4.1 De voorzitter is allereerst van oordeel dat, mede gelet op de inhoud van de overeenkomst van opdracht (zie § 1.2), voldoende aannemelijk is dat verweerder klager en zijn ex-echtgenote niet als advocaat, maar als mediator heeft bijgestaan bij hun echtscheiding. Klachtonderdeel d) is reeds daarom kennelijk ongegrond.

4.2 Het in de artikelen 46 en volgende van de Advocatenwet geregelde tuchtrecht heeft betrekking op het handelen en nalaten van advocaten als zodanig en beoogt een behoorlijke beroepsuitoefening te waarborgen. Maar ook wanneer een advocaat optreedt in een andere hoedanigheid dan die van advocaat, zoals hier in die van mediator, blijft voor hem het advocatentuchtrecht gelden. Indien hij zich bij de vervulling van die andere functie zodanig gedraagt dat daardoor het vertrouwen in de advocatuur wordt geschaad, zal in het algemeen sprake zijn van handelen of nalaten in strijd met hetgeen een behoorlijk advocaat betaamt, waarvan hem een tuchtrechtelijk verwijt kan worden gemaakt.

4.3 De overige klachtonderdelen zien, kort gezegd, op de afspraken die zijn neergelegd in het echtscheidingsconvenant en het ouderschapsplan en de advisering door verweerder over de gevolgen van die afspraken voor klager. Volgens klager is verweerder bij de vaststelling van de afspraken over de kinder- en partneralimentatie en de verdeling van de gemeenschap ten onrechte niet aangesloten bij de wettelijke maatstaven en richtlijnen die daarvoor gelden en heeft verweerder klager onvoldoende geadviseerd over de gevolgen van die afspraken uit het echtscheidingsconvenant en het ouderschapsplan.

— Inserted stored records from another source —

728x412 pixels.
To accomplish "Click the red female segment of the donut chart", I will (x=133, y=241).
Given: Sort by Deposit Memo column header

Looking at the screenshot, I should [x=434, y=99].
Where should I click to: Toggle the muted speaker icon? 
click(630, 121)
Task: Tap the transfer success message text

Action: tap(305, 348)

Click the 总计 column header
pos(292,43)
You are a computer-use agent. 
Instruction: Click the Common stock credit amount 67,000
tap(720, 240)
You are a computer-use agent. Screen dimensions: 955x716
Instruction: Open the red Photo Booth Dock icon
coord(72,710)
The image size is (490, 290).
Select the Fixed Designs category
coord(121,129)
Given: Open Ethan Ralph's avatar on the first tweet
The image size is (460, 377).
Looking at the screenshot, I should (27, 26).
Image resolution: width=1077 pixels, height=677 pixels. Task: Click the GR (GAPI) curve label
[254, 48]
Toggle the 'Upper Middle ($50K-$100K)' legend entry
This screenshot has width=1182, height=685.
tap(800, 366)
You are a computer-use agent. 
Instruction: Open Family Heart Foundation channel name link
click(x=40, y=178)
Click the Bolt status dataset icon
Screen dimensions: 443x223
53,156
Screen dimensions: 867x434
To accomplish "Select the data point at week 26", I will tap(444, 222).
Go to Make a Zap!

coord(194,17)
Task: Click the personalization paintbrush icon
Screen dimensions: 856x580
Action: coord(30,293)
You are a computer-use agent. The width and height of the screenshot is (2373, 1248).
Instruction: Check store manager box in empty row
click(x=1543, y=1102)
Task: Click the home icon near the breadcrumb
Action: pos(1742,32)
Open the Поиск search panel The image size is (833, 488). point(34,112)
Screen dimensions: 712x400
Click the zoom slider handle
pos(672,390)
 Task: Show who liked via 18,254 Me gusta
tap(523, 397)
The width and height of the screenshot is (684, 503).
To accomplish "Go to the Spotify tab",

4.4 Verweerder heeft uitvoerig toegelicht hoe het echtscheidingsconvenant en het ouderschapsplan tot stand is gekomen en wat zijn rol daarbij is geweest. Deze toelichting is door klager in het geheel niet weersproken. Uit die toelichting kunnen naar het oordeel van de voorzitter niet zodanige gedragingen van verweerder worden afgeleid dat daardoor het vertrouwen in de advocatuur zou worden geschaad. Ook klachtonderdelen a), b) en c) zijn derhalve kennelijk ongegrond.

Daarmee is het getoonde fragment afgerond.